Tuesday, April 22, 2008

Atlanta Film Festival 2008 - Southern hospitality ain't dead


Atlanta Film Festival 2008. Filmmakers Danielle Bernstein and Ann Slick talk shop with Mark Wynns.

If you want to find the heart of the Atlanta Film Festival, just look up. One floor up and one door over from the Landmark Midtown Art Cinema is The Independent, where filmmakers, badge-holders, and harried festival staff swill (festival sponsor) Stella Artois longnecks between screenings. There's the usual exchange of business cards and war stories, but there's also a sense of cameraderie that grows over the course of the festival week as names and faces become familiar through repeated contact. You may not have seen Jay Zimmerman's short Done in One (winner of the festival's Rapid I Movement short filmmaking competition), but after an afternoon of trading jokes with him and lead actor Matthew Cornwell you'll be making mental notes to catch the next screening. Across the room Exec Director Gabe Wardell schools an unsuspecting filmmaker on the second level of Donkey Kong before dashing down to introduce the next round of screenings.

The Atlanta Film Fest's venue is hardly isolated -- it's an easy walk from Piedmont Park and a bevy of other city landmarks.

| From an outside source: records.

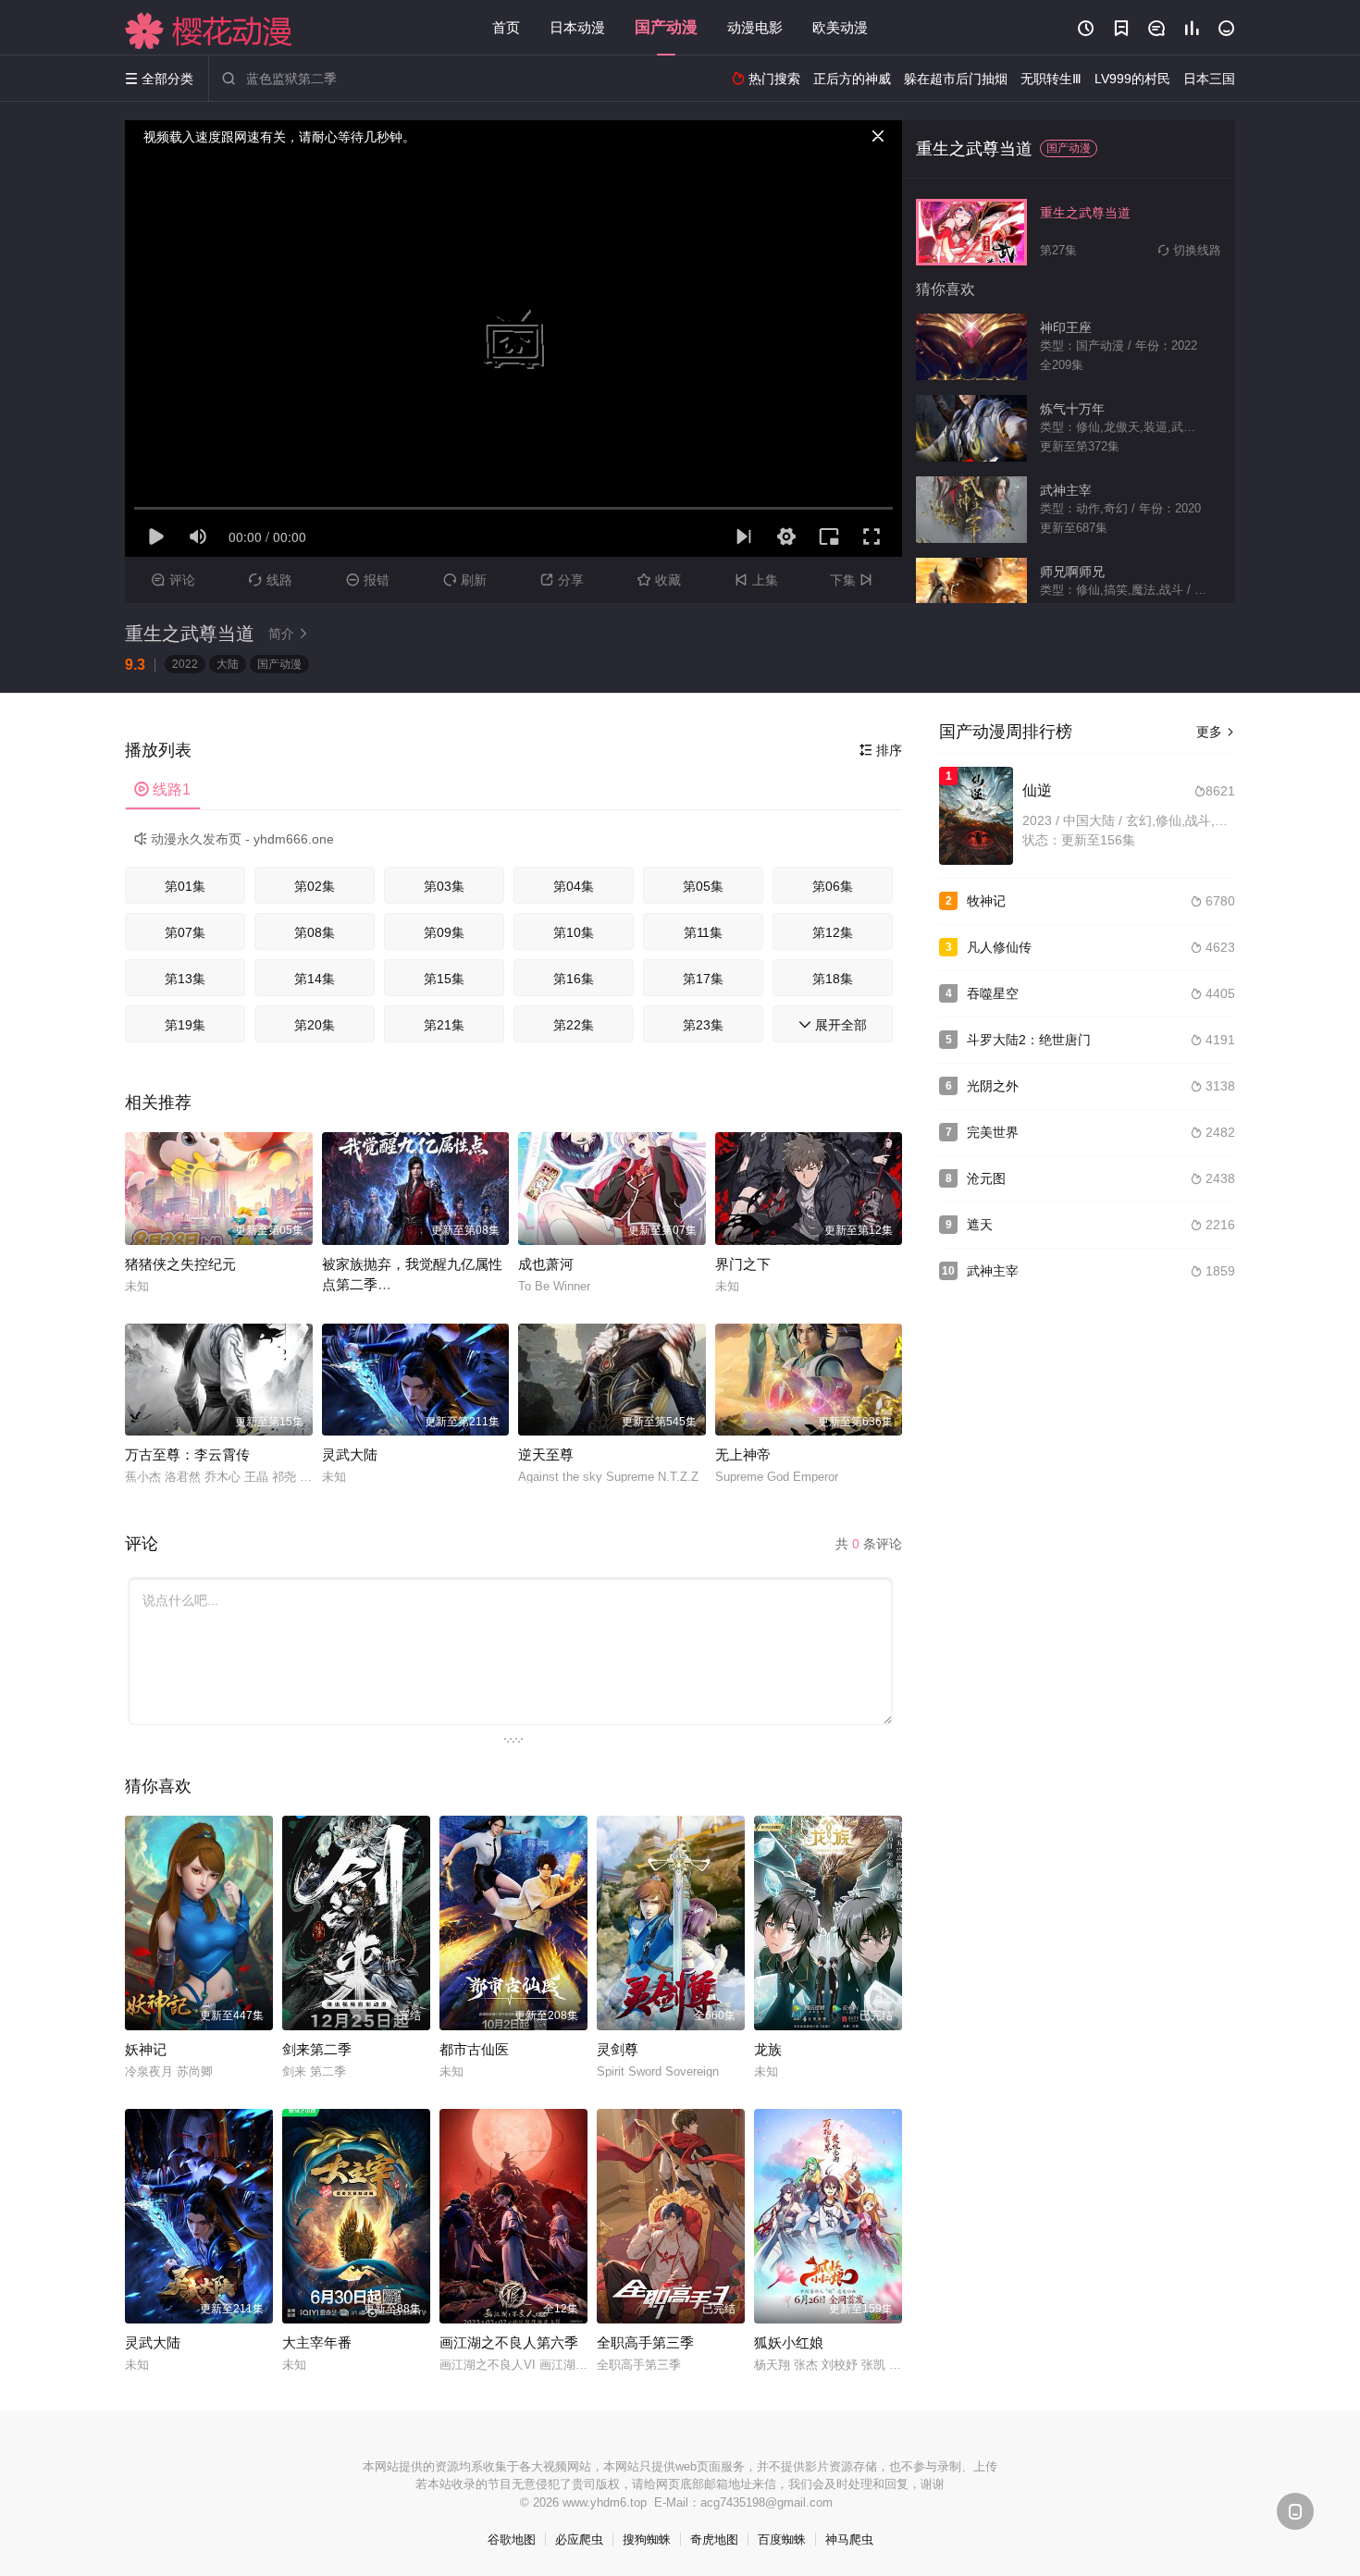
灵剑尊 (617, 2049)
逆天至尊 (546, 1454)
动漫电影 (755, 27)
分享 (562, 580)
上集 (756, 580)
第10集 (573, 932)
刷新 (465, 580)
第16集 (573, 978)
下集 (851, 580)
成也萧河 (546, 1264)
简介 (288, 633)
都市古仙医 (474, 2049)
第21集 (444, 1024)
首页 (506, 27)
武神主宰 (993, 1270)
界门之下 (743, 1264)
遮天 (980, 1224)
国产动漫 (666, 27)
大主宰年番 (317, 2342)
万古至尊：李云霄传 (187, 1454)
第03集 (444, 886)
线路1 (162, 789)
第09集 (444, 932)
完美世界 (993, 1132)
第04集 (573, 886)
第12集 (832, 932)
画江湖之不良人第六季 (508, 2342)
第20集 (314, 1024)
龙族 (768, 2049)
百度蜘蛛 (782, 2539)
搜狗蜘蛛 (647, 2539)
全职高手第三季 (645, 2342)
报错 (367, 580)
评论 (173, 580)
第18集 (832, 978)
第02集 (314, 886)
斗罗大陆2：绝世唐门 (1029, 1039)
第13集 (185, 978)
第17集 (703, 978)
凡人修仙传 (999, 947)
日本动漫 (577, 27)
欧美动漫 (840, 27)
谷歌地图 (512, 2539)
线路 (270, 580)
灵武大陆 (349, 1454)
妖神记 (146, 2049)
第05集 (703, 886)
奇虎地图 (714, 2539)
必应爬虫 (579, 2539)
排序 (880, 750)
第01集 (185, 886)
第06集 (832, 886)
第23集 (703, 1024)
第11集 (703, 932)
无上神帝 (743, 1454)
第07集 (185, 932)
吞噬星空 (993, 993)
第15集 (444, 978)
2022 (185, 664)
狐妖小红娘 (788, 2342)
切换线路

However, with the various screens located just steps away from one another (the fest takes up about half of the cineplex's screens), the lounge upstairs, and a good selection of eating alternatives in the same shopping center, it's easy to think of the festival as an ecapsulated world unto itself. All this coziness makes it hard to inject glitz into a festival by moving the proceedings to a swankier location for the evening (parties are held at a variety of off-site locations), but the fest staff manages to do so even if the locals make faces at the thought of driving anywhere.

When it comes to movies, ATL FF (under the watchful eye of programmer Dan Krovich) strikes out on its own, apparently drawing from its pool of submissions more often than relying on crowd pleasers from larger fests. Some of the usual suspects were in the program -- American Teen and Son of Rambow can hardly be considered "undiscovered" -- but for the most part the lineup feels cultivated for the Atlanta audience. Locally-made (Rome, GA) horror comedy Dance of the Dead packed three screenings and Southern-interest doc 'Bama Girl earned an additional screening after a strong first night. This is good news for submitting filmmakers, particularly those with local ties or with pics of special interest to a Southern audience. The fest's homegrown "Teen Screen" and "Rapid I Movement" segments make for programming unique to Atlanta.

The festival is not without its quirks -- post-flick Q&As can be a bit awkward without proper lighting or PA systems and films can jump from theater to theater without warning. (Confusing but hardly fatal when the alternative venue is a few yards away.) More important, however, are the fest's growing pains: how do you add more opulence, attract more prominent filmmakers, and bring in bigger crowds without sacrificing the intimate vibe that current participants seem to enjoy so much? I don't have an answer, but I think the tight-knit bunch at the Atlanta Film Festival do. I look forward to finding out at future ATL fests.